▸ **YOUR GOAL**
Convert the records below into a JSON list of strings, with one string for each line. Leave out blank lines.

▸ **DATA TO USE**
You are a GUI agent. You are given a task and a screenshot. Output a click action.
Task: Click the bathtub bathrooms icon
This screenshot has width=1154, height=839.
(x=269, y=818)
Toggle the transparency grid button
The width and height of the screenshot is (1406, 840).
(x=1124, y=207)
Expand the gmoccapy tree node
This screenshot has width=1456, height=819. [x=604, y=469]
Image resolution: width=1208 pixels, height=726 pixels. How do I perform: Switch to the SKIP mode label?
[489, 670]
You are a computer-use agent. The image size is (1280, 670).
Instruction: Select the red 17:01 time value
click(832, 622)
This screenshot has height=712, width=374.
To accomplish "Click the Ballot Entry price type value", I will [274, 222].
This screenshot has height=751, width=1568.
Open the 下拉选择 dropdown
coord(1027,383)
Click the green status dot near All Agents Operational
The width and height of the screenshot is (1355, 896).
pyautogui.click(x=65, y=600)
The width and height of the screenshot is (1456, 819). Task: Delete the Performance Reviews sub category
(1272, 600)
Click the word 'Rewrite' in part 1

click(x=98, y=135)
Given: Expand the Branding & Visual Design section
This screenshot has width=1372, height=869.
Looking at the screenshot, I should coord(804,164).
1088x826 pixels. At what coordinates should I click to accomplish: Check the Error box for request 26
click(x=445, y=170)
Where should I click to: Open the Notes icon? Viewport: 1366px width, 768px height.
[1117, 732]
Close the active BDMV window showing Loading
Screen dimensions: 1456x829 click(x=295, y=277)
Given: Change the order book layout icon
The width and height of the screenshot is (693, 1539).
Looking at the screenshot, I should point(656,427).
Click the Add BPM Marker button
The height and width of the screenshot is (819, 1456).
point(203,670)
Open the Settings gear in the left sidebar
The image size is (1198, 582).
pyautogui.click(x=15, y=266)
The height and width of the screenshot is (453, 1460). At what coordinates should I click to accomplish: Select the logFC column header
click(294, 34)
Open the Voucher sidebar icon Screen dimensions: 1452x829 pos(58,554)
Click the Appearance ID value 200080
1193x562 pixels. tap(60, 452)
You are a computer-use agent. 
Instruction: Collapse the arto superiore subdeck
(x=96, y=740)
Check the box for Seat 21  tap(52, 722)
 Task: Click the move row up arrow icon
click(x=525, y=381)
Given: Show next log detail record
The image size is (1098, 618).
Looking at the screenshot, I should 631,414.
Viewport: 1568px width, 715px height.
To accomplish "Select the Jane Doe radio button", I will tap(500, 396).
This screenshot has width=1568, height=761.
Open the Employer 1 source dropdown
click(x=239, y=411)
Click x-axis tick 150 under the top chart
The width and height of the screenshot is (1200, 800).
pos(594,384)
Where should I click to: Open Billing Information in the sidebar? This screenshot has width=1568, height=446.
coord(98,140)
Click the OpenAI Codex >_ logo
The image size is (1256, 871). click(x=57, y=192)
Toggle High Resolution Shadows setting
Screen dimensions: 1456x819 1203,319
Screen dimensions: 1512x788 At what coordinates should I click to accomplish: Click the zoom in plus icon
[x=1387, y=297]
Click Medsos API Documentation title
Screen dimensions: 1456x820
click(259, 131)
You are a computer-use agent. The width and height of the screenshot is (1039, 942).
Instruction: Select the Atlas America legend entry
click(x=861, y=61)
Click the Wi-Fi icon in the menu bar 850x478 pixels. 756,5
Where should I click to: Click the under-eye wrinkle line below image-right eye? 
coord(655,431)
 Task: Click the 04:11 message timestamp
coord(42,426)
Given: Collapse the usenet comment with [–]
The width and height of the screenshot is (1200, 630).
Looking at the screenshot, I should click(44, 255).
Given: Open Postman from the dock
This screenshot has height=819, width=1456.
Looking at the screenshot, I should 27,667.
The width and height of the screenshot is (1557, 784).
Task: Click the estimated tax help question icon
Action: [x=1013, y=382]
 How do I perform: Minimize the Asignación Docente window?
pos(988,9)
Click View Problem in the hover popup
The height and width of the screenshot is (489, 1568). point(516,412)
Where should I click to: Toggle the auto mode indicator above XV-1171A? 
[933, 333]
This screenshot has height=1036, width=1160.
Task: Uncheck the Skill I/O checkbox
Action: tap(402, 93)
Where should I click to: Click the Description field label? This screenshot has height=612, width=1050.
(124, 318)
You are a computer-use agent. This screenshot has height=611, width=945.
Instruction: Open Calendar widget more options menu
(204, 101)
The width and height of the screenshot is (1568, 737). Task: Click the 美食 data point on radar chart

▸ **OUTPUT BELOW**
[
  "You are a GUI agent. You are given a task and a screenshot. Output a click action.",
  "Task: Click the bathtub bathrooms icon",
  "This screenshot has width=1154, height=839.",
  "(x=269, y=818)",
  "Toggle the transparency grid button",
  "The width and height of the screenshot is (1406, 840).",
  "(x=1124, y=207)",
  "Expand the gmoccapy tree node",
  "This screenshot has width=1456, height=819. [x=604, y=469]",
  "Image resolution: width=1208 pixels, height=726 pixels. How do I perform: Switch to the SKIP mode label?",
  "[489, 670]",
  "You are a computer-use agent. The image size is (1280, 670).",
  "Instruction: Select the red 17:01 time value",
  "click(832, 622)",
  "This screenshot has height=712, width=374.",
  "To accomplish \"Click the Ballot Entry price type value\", I will [274, 222].",
  "This screenshot has height=751, width=1568.",
  "Open the 下拉选择 dropdown",
  "coord(1027,383)",
  "Click the green status dot near All Agents Operational",
  "The width and height of the screenshot is (1355, 896).",
  "pyautogui.click(x=65, y=600)",
  "The width and height of the screenshot is (1456, 819). Task: Delete the Performance Reviews sub category",
  "(1272, 600)",
  "Click the word 'Rewrite' in part 1",
  "click(x=98, y=135)",
  "Given: Expand the Branding & Visual Design section",
  "This screenshot has width=1372, height=869.",
  "Looking at the screenshot, I should coord(804,164).",
  "1088x826 pixels. At what coordinates should I click to accomplish: Check the Error box for request 26",
  "click(x=445, y=170)",
  "Where should I click to: Open the Notes icon? Viewport: 1366px width, 768px height.",
  "[1117, 732]",
  "Close the active BDMV window showing Loading",
  "Screen dimensions: 1456x829 click(x=295, y=277)",
  "Given: Change the order book layout icon",
  "The width and height of the screenshot is (693, 1539).",
  "Looking at the screenshot, I should point(656,427).",
  "Click the Add BPM Marker button",
  "The height and width of the screenshot is (819, 1456).",
  "point(203,670)",
  "Open the Settings gear in the left sidebar",
  "The image size is (1198, 582).",
  "pyautogui.click(x=15, y=266)",
  "The height and width of the screenshot is (453, 1460). At what coordinates should I click to accomplish: Select the logFC column header",
  "click(294, 34)",
  "Open the Voucher sidebar icon Screen dimensions: 1452x829 pos(58,554)",
  "Click the Appearance ID value 200080",
  "1193x562 pixels. tap(60, 452)",
  "You are a computer-use agent. ",
  "Instruction: Collapse the arto superiore subdeck",
  "(x=96, y=740)",
  "Check the box for Seat 21  tap(52, 722)",
  " Task: Click the move row up arrow icon",
  "click(x=525, y=381)",
  "Given: Show next log detail record",
  "The image size is (1098, 618).",
  "Looking at the screenshot, I should 631,414.",
  "Viewport: 1568px width, 715px height.",
  "To accomplish \"Select the Jane Doe radio button\", I will tap(500, 396).",
  "This screenshot has width=1568, height=761.",
  "Open the Employer 1 source dropdown",
  "click(x=239, y=411)",
  "Click x-axis tick 150 under the top chart",
  "The width and height of the screenshot is (1200, 800).",
  "pos(594,384)",
  "Where should I click to: Open Billing Information in the sidebar? This screenshot has width=1568, height=446.",
  "coord(98,140)",
  "Click the OpenAI Codex >_ logo",
  "The image size is (1256, 871). click(x=57, y=192)",
  "Toggle High Resolution Shadows setting",
  "Screen dimensions: 1456x819 1203,319",
  "Screen dimensions: 1512x788 At what coordinates should I click to accomplish: Click the zoom in plus icon",
  "[x=1387, y=297]",
  "Click Medsos API Documentation title",
  "Screen dimensions: 1456x820",
  "click(259, 131)",
  "You are a computer-use agent. The width and height of the screenshot is (1039, 942).",
  "Instruction: Select the Atlas America legend entry",
  "click(x=861, y=61)",
  "Click the Wi-Fi icon in the menu bar 850x478 pixels. 756,5",
  "Where should I click to: Click the under-eye wrinkle line below image-right eye? ",
  "coord(655,431)",
  " Task: Click the 04:11 message timestamp",
  "coord(42,426)",
  "Given: Collapse the usenet comment with [–]",
  "The width and height of the screenshot is (1200, 630).",
  "Looking at the screenshot, I should click(44, 255).",
  "Given: Open Postman from the dock",
  "This screenshot has height=819, width=1456.",
  "Looking at the screenshot, I should 27,667.",
  "The width and height of the screenshot is (1557, 784).",
  "Task: Click the estimated tax help question icon",
  "Action: [x=1013, y=382]",
  " How do I perform: Minimize the Asignación Docente window?",
  "pos(988,9)",
  "Click View Problem in the hover popup",
  "The height and width of the screenshot is (489, 1568). point(516,412)",
  "Where should I click to: Toggle the auto mode indicator above XV-1171A? ",
  "[933, 333]",
  "This screenshot has height=1036, width=1160.",
  "Task: Uncheck the Skill I/O checkbox",
  "Action: tap(402, 93)",
  "Where should I click to: Click the Description field label? This screenshot has height=612, width=1050.",
  "(124, 318)",
  "You are a computer-use agent. This screenshot has height=611, width=945.",
  "Instruction: Open Calendar widget more options menu",
  "(204, 101)",
  "The width and height of the screenshot is (1568, 737). Task: Click the 美食 data point on radar chart"
]